Search code examples
elasticsearchelasticsearch-painless

what exactly does painless do under the hood of painless script's Array contains method


Suppose that i have a doc mapping field like below

{
    "template": {
        "mappings":{
            "template":{
                "properties": {
                    "sth": {
                        "type": "long"
                    }
                }
            }
        }
    }
}

The field sth is the type of array.

I want to check whether the field sth contains a value or not, so i write painless script like doc['sth'].values.contains(1)

It failed, and i read this article, understand why it fail, since the i must pass a Long to the contains method, so i change my painless script to doc['sth'].values.contains(1L)

It works, but some further experiment exhaust me more.

The script

doc['sth'].values[0] == 1 and doc['sth'].values[0] == 1L

both can work, ok, i read the painless document, understanding that the integer type will be promoted as long type.

But doc['sth'].values[0] == Integer.valueOf(156) also can work, however, according to the document

If a comparison is made between a primitive type value and a reference type value.

Should it raise an error? Or automatically unboxing/boxing happens somewhere?

Nevertheless, i wrote script doc['sth'].values[0] instanceof Long and doc['sth'].values[0] instanceof long, both can work and return true.

Is painless array type store the primitive type, or the boxing reference type?

Finally, comes to the topic question, what exactly does painless do under the hood of painless script's Array contains method.

It's just my irresponsible guess

Is Array::contains have a signature like contains(Object o), and use == to compare the parameter with its storage?

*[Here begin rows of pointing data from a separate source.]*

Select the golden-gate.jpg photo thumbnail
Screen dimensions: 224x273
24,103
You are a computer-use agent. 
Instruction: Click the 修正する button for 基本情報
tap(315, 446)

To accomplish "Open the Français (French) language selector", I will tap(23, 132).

But if its the truth, why does doc['sth'].values[0] == 1 success but doc['sth'].values[0] == 1 fail?


Solution

  • values is actually of type ScriptDocValues (an abstract subclass of AbstractList). For a field typed with long, the actual concrete implementation is ScriptDocValues.Longs.

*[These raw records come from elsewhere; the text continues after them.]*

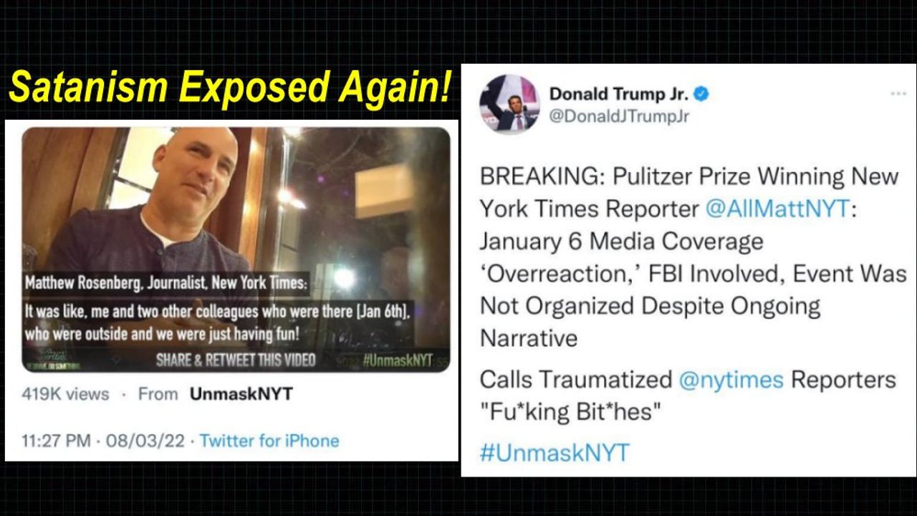Click the Matthew Rosenberg caption line
This screenshot has height=516, width=917.
(x=166, y=283)
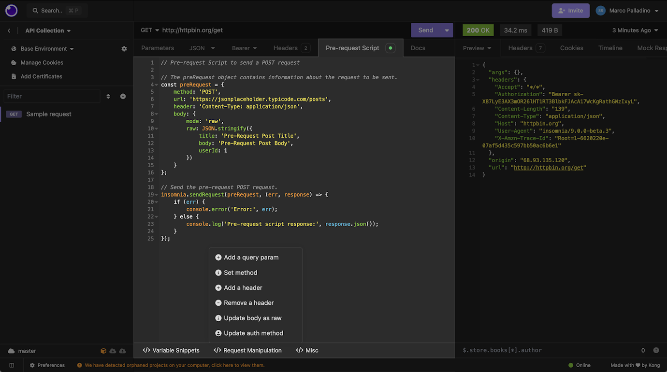
Task: Open the Send button dropdown arrow
Action: click(x=445, y=30)
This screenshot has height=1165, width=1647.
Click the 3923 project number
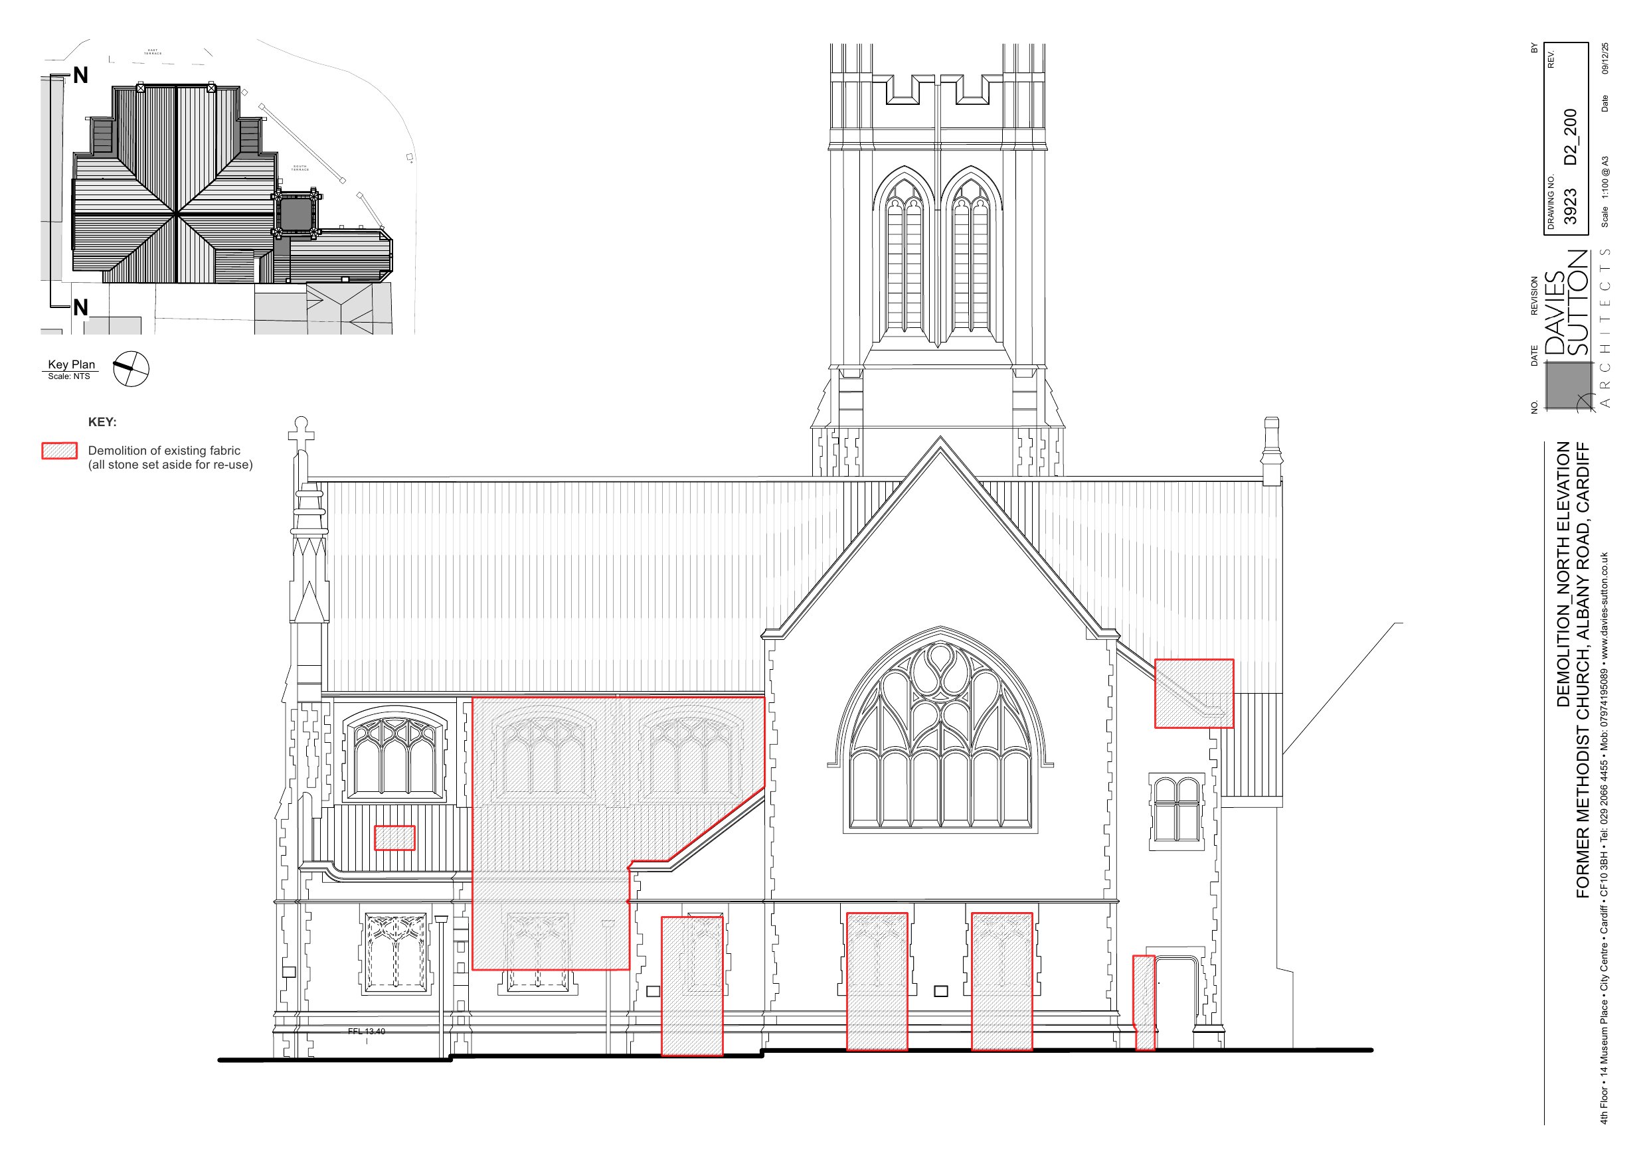(1570, 207)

    So to answer your question, under the hood, the .contains() method will simply delegate to AbstractCollection.contains() which calls .equals() under the hood. This is why doc['sth'].values.contains(1) fails while doc['sth'].values.contains(1L) succeeds.

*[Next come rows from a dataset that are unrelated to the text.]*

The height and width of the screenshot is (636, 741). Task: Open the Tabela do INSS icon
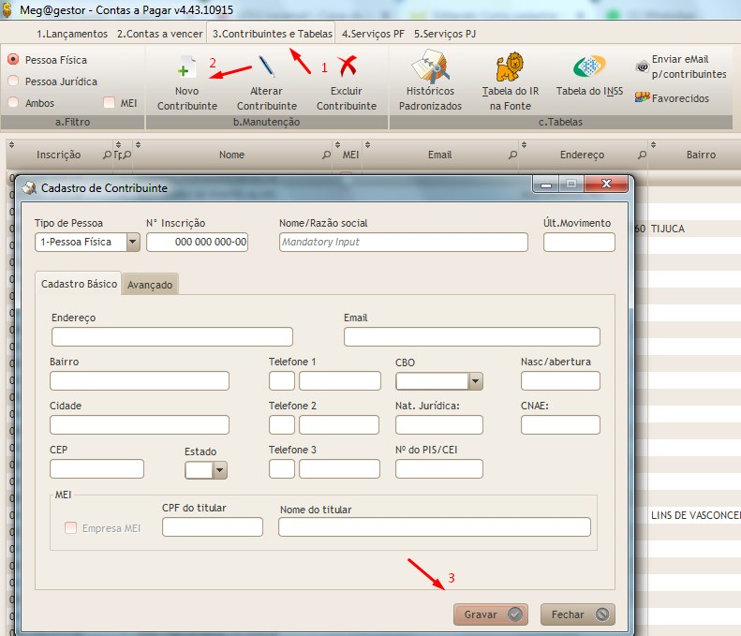588,67
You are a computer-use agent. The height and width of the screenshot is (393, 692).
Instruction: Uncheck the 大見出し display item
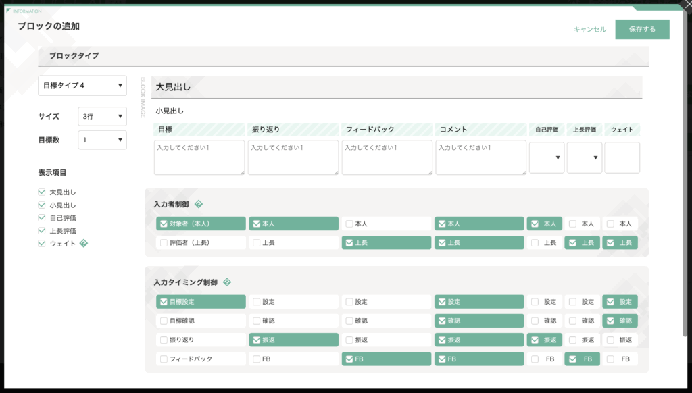tap(42, 192)
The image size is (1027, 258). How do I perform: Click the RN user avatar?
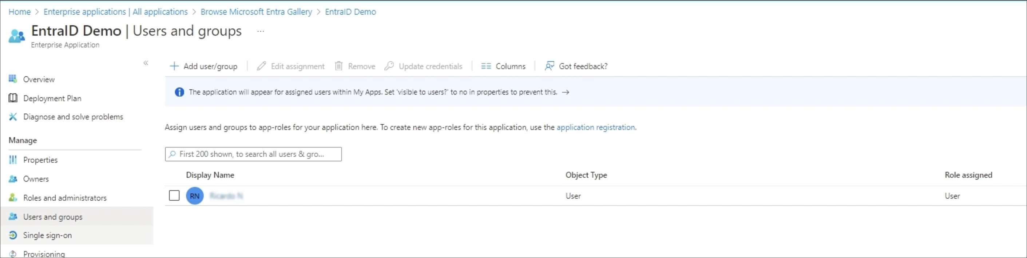(195, 196)
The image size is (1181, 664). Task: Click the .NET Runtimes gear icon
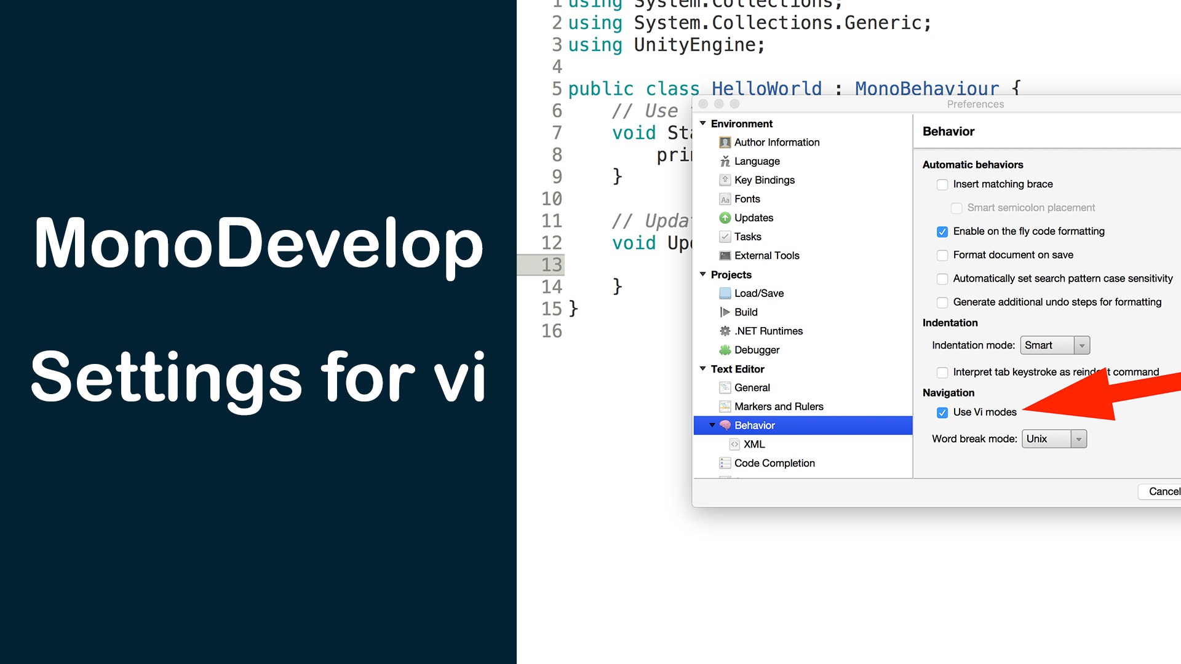point(725,331)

    As you can see, the values are internally stored in a long array (primitive type). However, the get() method returns a Long (boxed type) in order to satisfy the AbstractList contract and the getValue() returns a primitive long unboxed from the call to get(). This is why both doc['sth'].values[0] == 1 and doc['sth'].values[0] == 1L succeed.

    If you call get() and there's no doc value, you'll get an IllegalStateException stating that you should...

    use doc[].size()==0 to check if a document is missing a field!